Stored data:
···
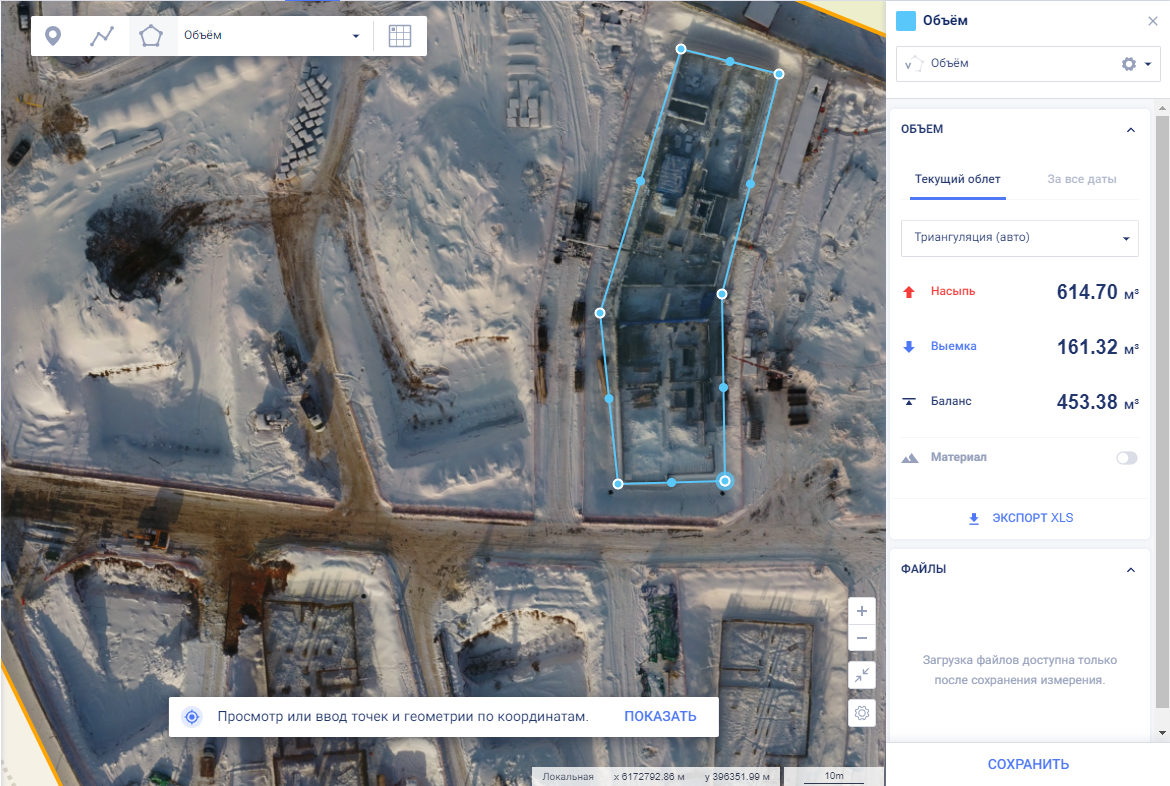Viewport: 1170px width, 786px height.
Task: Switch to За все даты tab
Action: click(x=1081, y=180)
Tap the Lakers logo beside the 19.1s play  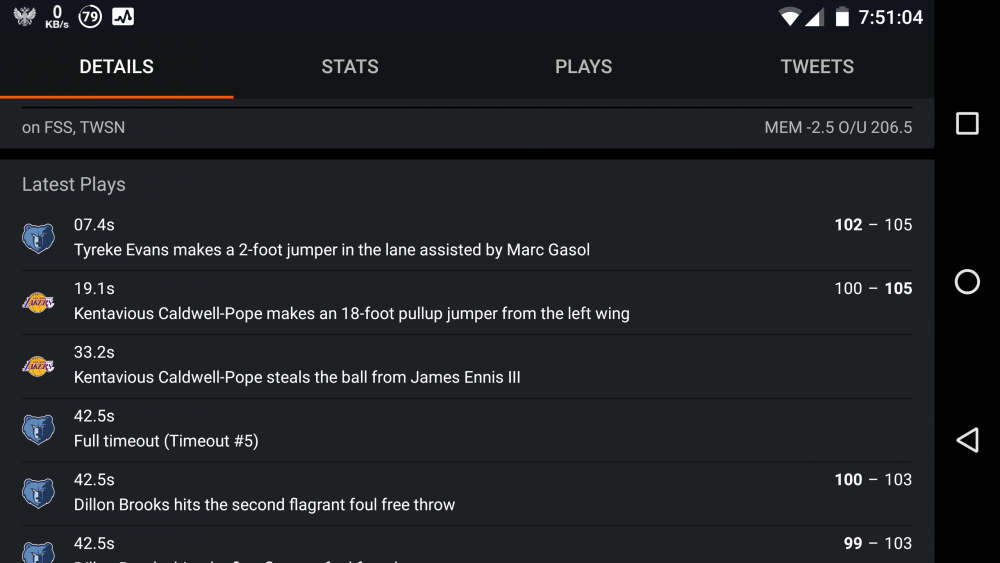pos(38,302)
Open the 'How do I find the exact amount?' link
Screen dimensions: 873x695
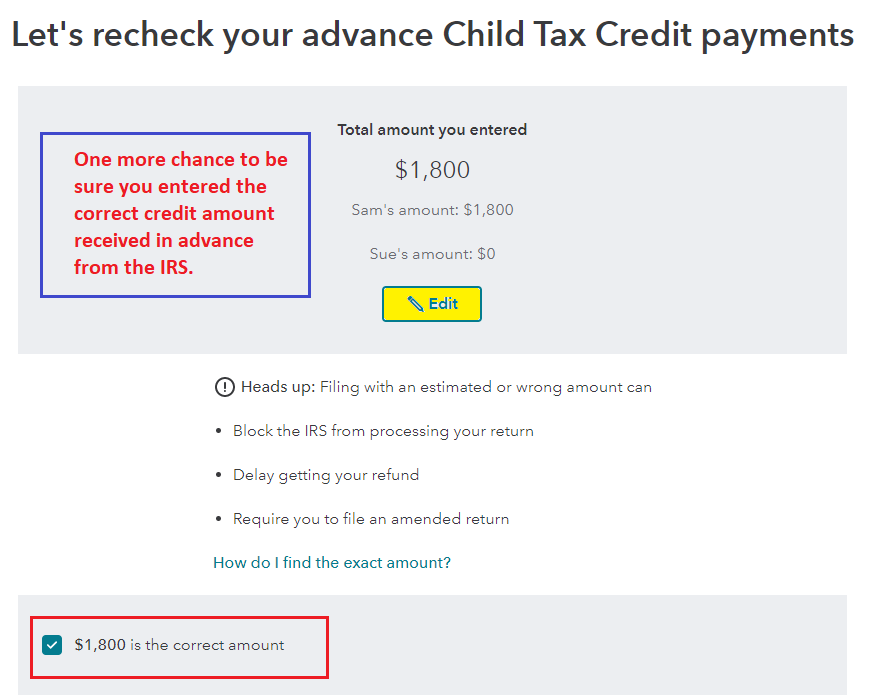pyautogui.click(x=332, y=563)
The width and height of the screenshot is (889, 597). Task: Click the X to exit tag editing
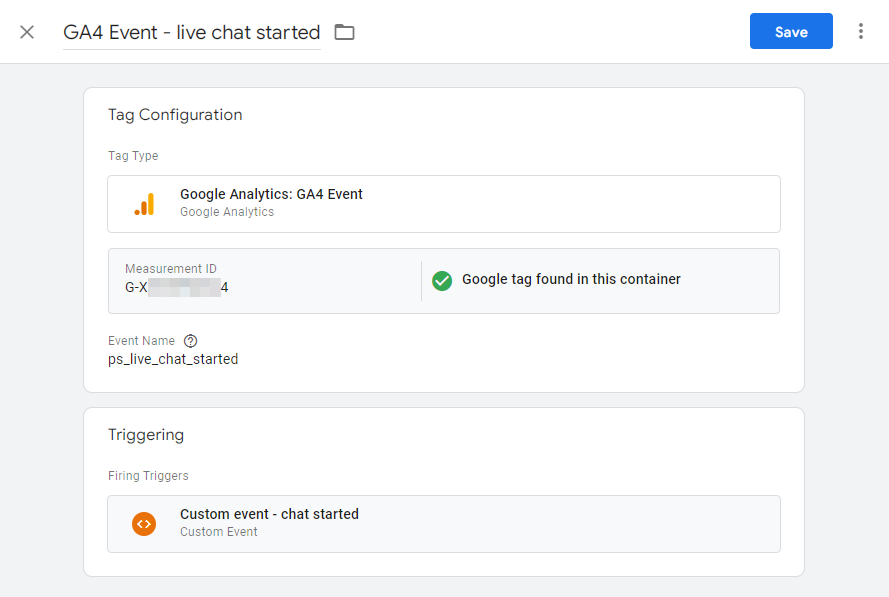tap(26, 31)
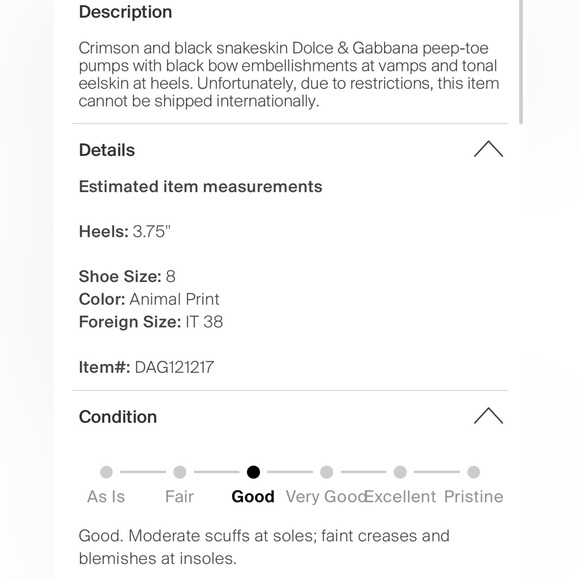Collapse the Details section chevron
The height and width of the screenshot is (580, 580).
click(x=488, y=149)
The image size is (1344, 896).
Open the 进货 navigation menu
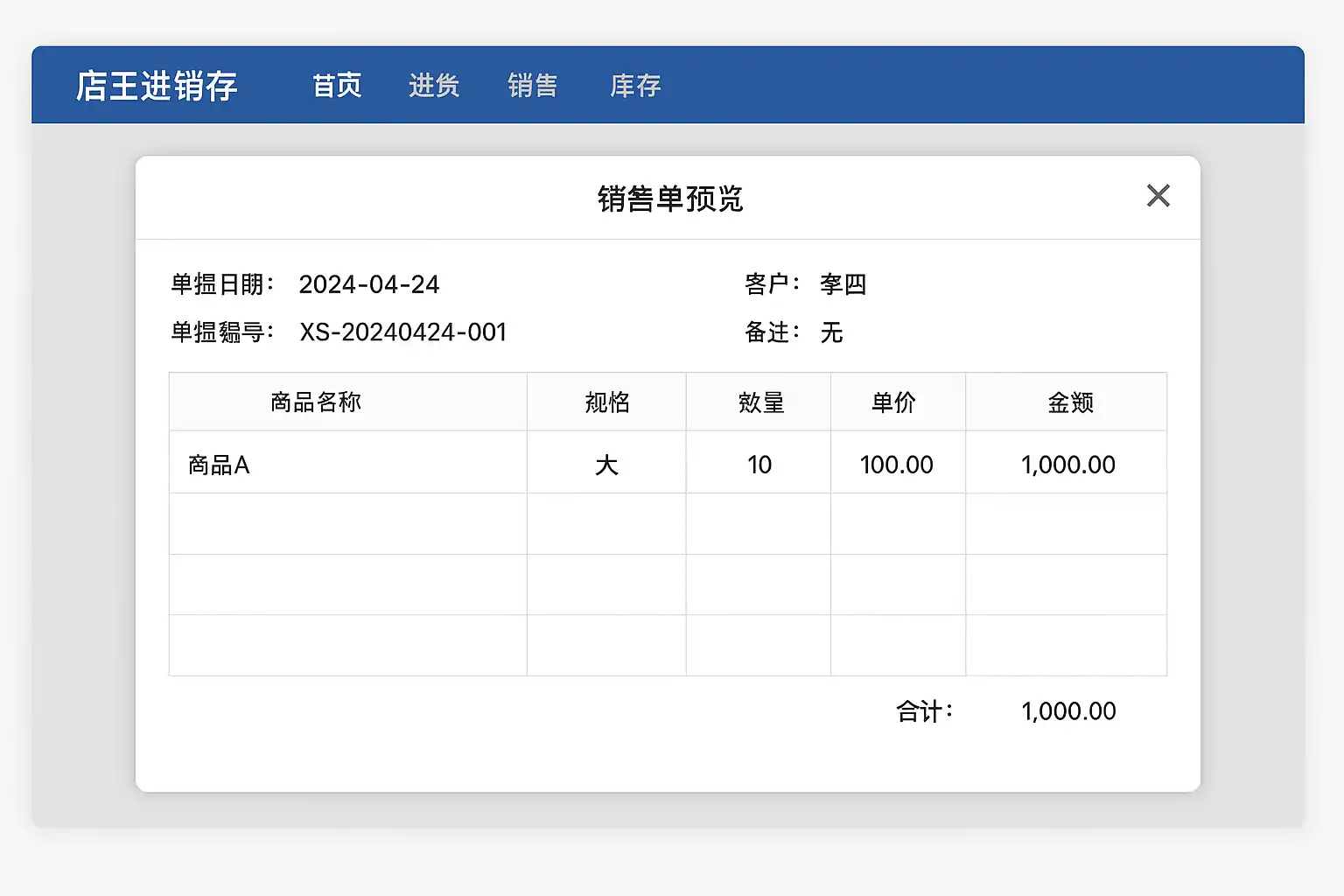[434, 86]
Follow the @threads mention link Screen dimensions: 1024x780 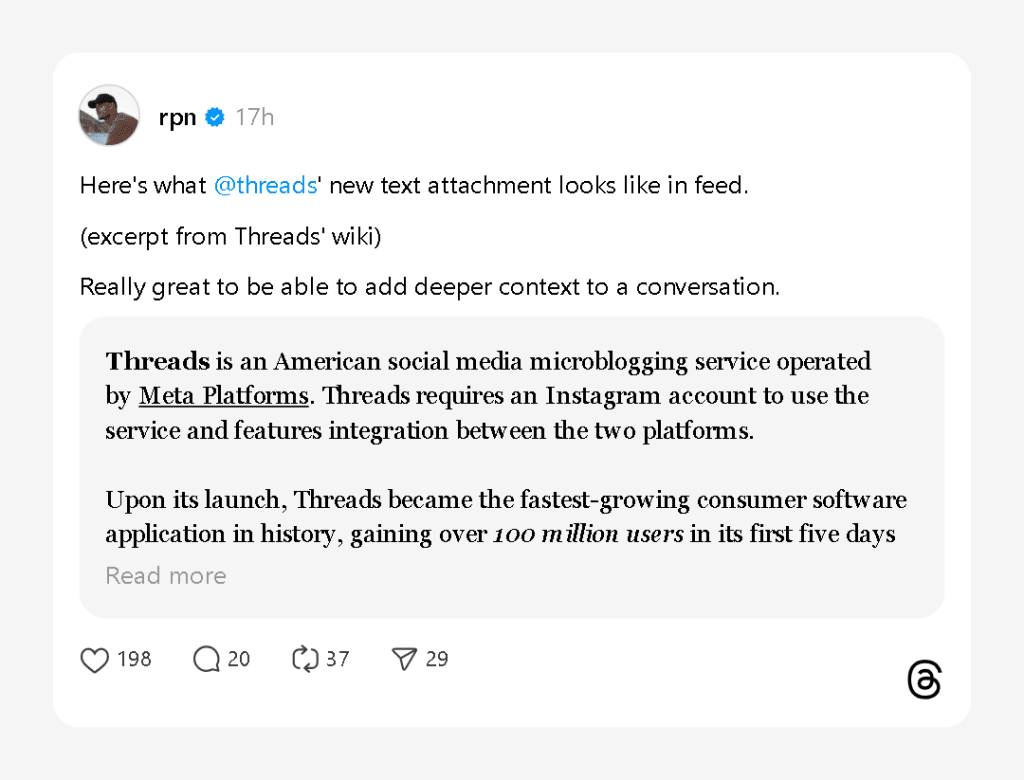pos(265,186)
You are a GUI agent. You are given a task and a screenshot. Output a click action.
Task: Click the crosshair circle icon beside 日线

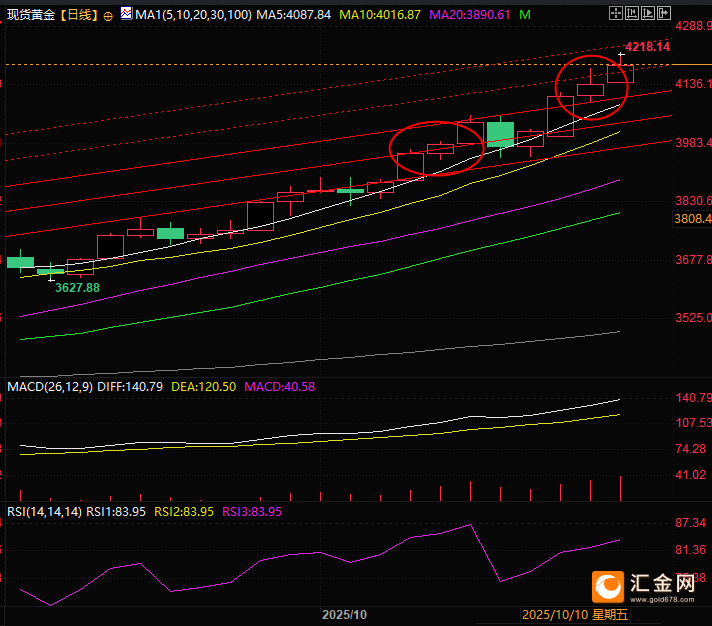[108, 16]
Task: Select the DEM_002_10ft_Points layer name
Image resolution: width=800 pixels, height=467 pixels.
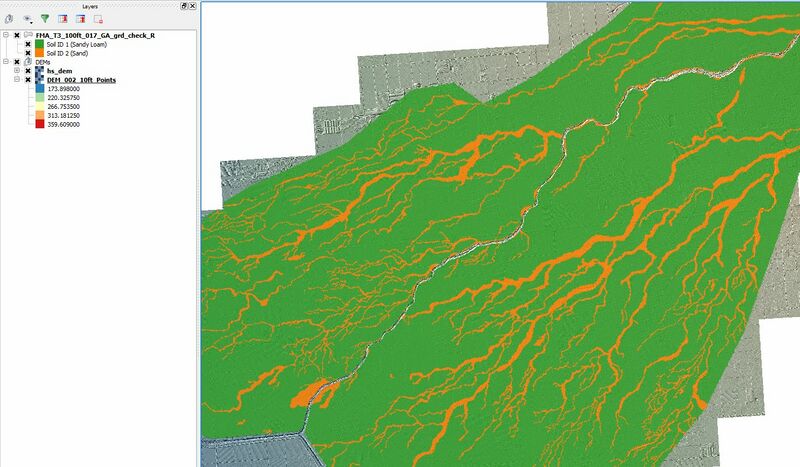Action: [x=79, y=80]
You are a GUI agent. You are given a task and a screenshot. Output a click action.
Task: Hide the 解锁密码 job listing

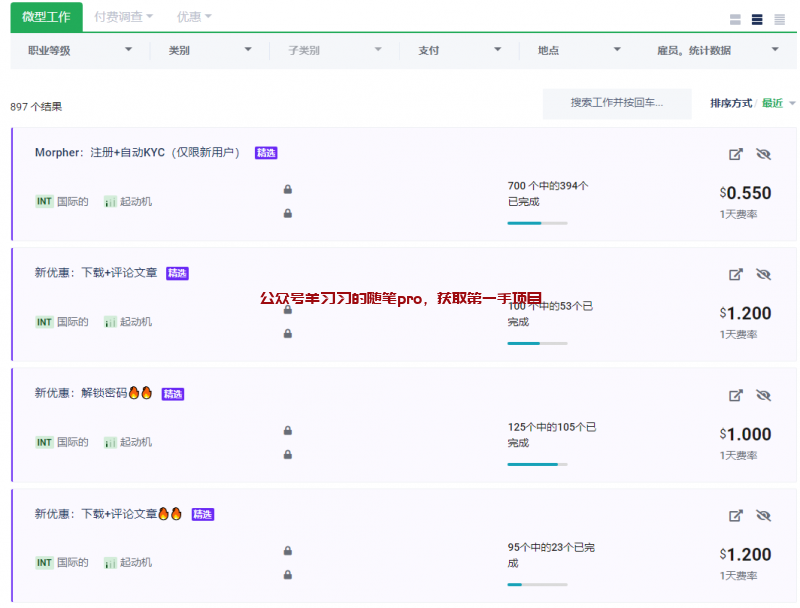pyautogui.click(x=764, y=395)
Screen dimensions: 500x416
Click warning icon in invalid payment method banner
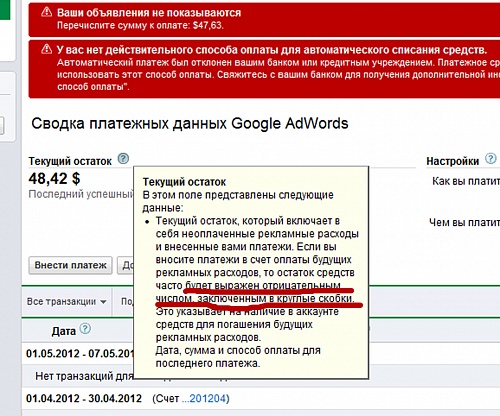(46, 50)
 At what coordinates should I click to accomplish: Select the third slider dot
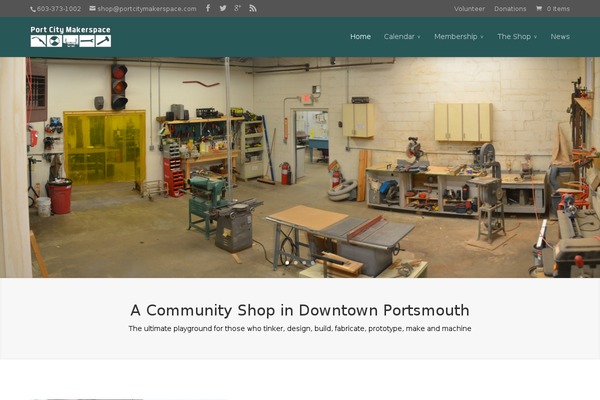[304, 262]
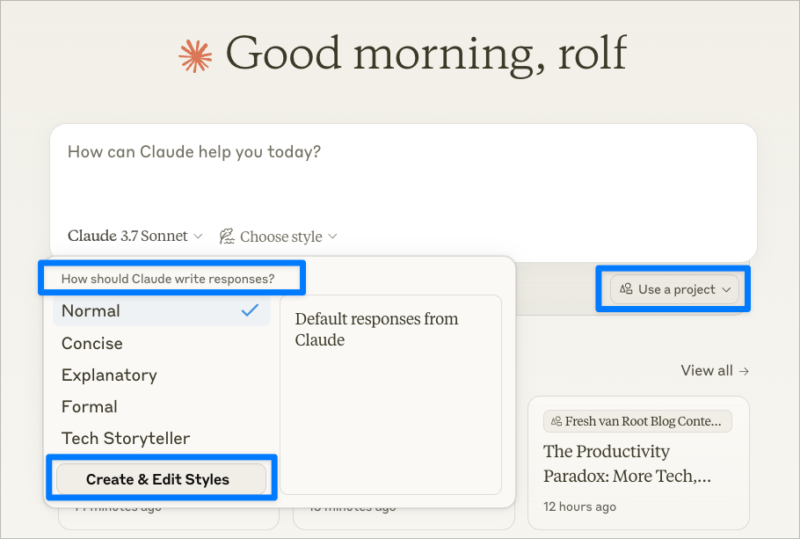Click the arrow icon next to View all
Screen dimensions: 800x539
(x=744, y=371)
···
What you have to do: In the records above, find the line with "At what coordinates" and copy from it through the last line exactly, without the pictures.

Solution to this task:
 At what coordinates should I click to accomplish: Select the third slider dot
[304, 262]
Click the arrow icon next to View all
Screen dimensions: 800x539
(x=744, y=371)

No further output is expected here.